O feminicídio não é um crime comum. É a forma mais extrema da violência de gênero e revela uma sociedade que ainda falha em proteger suas mulheres. Cada assassinato cometido pelo simples fato de a vítima ser mulher carrega uma sucessão de omissões, alertas ignorados e pedidos de ajuda que não receberam resposta a tempo.
No Rio Grande do Sul, os casos de feminicídio continuam a chocar e entristecer. Mas não podem mais surpreender. Na maioria das vezes, essas mortes são precedidas por ameaças, agressões, perseguições e medo constante. O feminicídio é o último capítulo de uma história de violência que foi anunciada e, ainda assim, não interrompida.
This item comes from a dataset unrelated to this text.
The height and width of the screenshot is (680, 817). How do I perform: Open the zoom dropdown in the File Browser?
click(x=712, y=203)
É preciso afirmar com clareza: nenhuma mulher morre por acaso. Muitas denunciaram, buscaram proteção, recorreram ao Estado. Quando essa proteção não chega, o poder público falha, e a sociedade também. Enfrentar o feminicídio exige sair da lógica do lamento após a tragédia e investir, de forma permanente, em prevenção e proteção.
Como deputado estadual, defendo que o combate à violência contra a mulher seja prioridade real. Isso significa fortalecer delegacias especializadas, garantir o cumprimento rigoroso das medidas protetivas, ampliar a rede de acolhimento e oferecer instrumentos eficazes de defesa. Mas significa, sobretudo, agir antes que a violência escale ao ponto irreversível.
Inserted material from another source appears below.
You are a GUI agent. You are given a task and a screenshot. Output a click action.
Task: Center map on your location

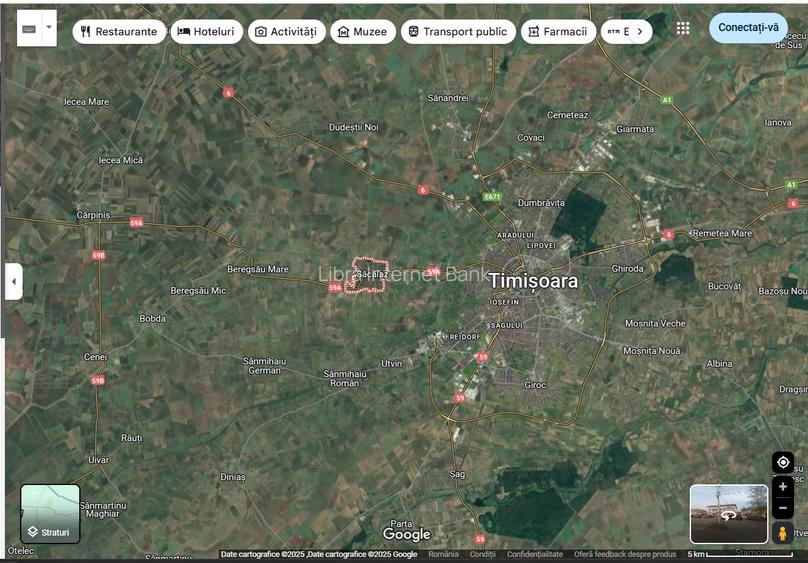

Também é fundamental romper o silêncio cultural que normaliza o controle, o ciúme excessivo e a agressão. Violência não é demonstração de amor. E não é um problema privado. É um crime que precisa ser combatido com educação, responsabilização e ação firme do Estado.
Nenhuma mulher deve viver com medo dentro de casa, na rua ou em qualquer espaço. Defender a vida das mulheres é defender a dignidade humana. Enquanto houver feminicídio, não podemos nos calar. O silêncio também mata.